Description of the task
Using the passage on striking sentencing enhancements below, answer these questions:
1. Which case does the passage cite as interpreting section 1385, subdivision (c)(2)?
2. According to section 12022.53, subdivision (h), at what time may the court strike or dismiss an enhancement?
3. What must be true of the facts before the court may impose a lesser included, uncharged section 12022.53 enhancement?

Our Supreme Court has recently clarified the framework within which a trial court
must review requests to strike enhancements in this situation, as well as the proper
10
analysis for assessing the harmlessness of an error where a trial court fails to properly
exercise its discretion. (See People v. Walker (2024) 16 Cal.5th 1024, 1033-1035
(Walker) [interpreting section 1385, subdivision (c)(2)]; People v. Salazar (2023) 15
Cal.5th 416, 425 [explaining requirements of harmless error analysis under similar
circumstances].)
Under section 12022.53, subdivision (h), “[t]he court may, in the interest of justice
pursuant to [s]ection 1385 and at the time of sentencing, strike or dismiss an
enhancement otherwise required to be imposed by this section.” The court may also
impose a lesser included, uncharged section 12022.53 enhancement if facts supporting
imposition of the lesser enhancement have been alleged and found true. (See People v.
Tirado, supra, 12 Cal.5th at p. 697.)

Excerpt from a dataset
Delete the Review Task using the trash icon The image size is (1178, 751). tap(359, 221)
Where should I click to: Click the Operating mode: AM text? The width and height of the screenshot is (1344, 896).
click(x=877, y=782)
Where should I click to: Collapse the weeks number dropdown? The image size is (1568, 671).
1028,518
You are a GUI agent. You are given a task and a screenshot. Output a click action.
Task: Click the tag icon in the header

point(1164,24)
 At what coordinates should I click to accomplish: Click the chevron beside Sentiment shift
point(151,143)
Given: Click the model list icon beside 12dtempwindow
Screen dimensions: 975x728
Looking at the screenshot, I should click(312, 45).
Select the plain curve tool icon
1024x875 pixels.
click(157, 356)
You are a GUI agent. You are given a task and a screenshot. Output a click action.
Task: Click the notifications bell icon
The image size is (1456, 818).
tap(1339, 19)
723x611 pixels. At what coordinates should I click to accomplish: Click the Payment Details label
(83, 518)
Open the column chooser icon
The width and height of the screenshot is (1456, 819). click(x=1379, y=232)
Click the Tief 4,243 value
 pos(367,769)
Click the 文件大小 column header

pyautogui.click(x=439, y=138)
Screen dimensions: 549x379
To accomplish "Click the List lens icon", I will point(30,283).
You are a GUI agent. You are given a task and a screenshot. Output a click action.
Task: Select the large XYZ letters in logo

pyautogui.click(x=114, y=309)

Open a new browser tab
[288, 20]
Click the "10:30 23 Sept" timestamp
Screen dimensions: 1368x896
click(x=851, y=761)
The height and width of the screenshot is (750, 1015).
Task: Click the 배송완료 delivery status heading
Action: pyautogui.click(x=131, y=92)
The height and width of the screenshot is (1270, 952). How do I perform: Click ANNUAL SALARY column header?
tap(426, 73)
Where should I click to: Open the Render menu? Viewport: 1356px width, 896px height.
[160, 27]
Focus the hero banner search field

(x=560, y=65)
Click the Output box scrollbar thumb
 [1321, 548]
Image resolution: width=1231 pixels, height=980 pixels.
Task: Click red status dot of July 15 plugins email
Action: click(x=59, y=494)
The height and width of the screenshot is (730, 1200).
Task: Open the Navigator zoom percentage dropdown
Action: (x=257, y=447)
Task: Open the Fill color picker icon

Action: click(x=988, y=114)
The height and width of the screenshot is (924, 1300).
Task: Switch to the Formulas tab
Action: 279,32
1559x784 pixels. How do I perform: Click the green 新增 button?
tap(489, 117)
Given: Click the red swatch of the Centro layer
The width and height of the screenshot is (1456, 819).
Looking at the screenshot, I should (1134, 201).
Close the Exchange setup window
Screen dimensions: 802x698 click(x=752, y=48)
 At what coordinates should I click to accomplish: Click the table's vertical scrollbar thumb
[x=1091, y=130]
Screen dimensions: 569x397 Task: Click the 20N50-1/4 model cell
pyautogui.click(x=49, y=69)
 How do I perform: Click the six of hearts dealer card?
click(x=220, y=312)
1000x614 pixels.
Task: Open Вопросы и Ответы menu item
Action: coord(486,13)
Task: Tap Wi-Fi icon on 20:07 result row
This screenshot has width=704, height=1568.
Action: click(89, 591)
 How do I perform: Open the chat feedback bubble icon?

Written answer
1. People v. Walker (2024) 16 Cal.5th 1024.
2. At the time of sentencing.
3. The facts supporting imposition of the lesser enhancement must have been alleged and found true.